**Directions for this task**
Output only these lines, set down exactly: the one containing "Task: Open KnowledgeOwl" and each line after it through the end of the records.

**Provided records**
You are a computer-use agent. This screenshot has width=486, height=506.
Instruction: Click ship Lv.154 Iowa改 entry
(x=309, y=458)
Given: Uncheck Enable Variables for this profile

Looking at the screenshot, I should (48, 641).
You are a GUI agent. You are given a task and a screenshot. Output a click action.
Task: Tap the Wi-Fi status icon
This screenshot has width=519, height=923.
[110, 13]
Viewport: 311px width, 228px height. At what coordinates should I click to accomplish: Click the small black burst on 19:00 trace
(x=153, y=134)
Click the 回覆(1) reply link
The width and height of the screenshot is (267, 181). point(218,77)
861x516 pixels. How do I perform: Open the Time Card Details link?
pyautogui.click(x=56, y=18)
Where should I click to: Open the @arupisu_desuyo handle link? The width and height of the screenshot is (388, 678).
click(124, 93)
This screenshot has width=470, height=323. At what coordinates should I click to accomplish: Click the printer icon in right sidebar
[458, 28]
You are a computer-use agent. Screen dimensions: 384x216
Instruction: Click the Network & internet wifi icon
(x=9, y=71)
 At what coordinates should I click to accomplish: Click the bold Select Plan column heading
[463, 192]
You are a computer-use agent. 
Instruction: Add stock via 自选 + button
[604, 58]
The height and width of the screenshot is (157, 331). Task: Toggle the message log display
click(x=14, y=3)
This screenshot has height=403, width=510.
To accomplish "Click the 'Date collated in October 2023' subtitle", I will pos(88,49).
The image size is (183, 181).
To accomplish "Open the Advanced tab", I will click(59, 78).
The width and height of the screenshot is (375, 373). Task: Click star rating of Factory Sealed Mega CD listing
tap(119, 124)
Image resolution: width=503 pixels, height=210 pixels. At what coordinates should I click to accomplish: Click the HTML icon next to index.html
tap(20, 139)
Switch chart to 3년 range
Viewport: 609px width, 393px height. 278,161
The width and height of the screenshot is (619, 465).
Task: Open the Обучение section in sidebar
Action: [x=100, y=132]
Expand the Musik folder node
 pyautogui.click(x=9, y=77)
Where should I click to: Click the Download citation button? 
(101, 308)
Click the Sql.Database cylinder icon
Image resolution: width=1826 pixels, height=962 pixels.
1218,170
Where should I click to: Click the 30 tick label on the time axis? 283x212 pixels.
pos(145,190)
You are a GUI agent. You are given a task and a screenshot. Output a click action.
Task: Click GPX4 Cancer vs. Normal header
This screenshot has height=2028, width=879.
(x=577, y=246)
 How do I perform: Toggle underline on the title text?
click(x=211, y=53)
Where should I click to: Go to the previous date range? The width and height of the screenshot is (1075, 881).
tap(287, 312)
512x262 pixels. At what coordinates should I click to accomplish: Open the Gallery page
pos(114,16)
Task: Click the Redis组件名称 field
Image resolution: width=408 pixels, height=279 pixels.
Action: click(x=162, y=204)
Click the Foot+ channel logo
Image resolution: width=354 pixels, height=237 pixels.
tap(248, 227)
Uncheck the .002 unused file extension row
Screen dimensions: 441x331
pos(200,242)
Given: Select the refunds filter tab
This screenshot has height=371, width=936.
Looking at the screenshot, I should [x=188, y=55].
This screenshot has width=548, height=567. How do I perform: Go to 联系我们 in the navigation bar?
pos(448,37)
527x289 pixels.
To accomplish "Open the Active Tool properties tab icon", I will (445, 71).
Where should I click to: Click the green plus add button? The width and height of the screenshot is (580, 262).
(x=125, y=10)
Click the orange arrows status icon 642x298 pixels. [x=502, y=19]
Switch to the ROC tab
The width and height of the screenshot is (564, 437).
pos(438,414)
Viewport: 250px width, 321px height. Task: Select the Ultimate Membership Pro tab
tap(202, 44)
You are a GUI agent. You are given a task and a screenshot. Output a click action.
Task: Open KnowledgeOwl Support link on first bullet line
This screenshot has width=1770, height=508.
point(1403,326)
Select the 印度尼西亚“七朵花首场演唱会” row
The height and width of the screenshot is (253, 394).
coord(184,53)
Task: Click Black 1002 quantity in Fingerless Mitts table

**Problem solution**
Task: Open KnowledgeOwl Support link on first bullet line
This screenshot has width=1770, height=508.
point(1403,326)
Select the 印度尼西亚“七朵花首场演唱会” row
The height and width of the screenshot is (253, 394).
coord(184,53)
Task: Click Black 1002 quantity in Fingerless Mitts table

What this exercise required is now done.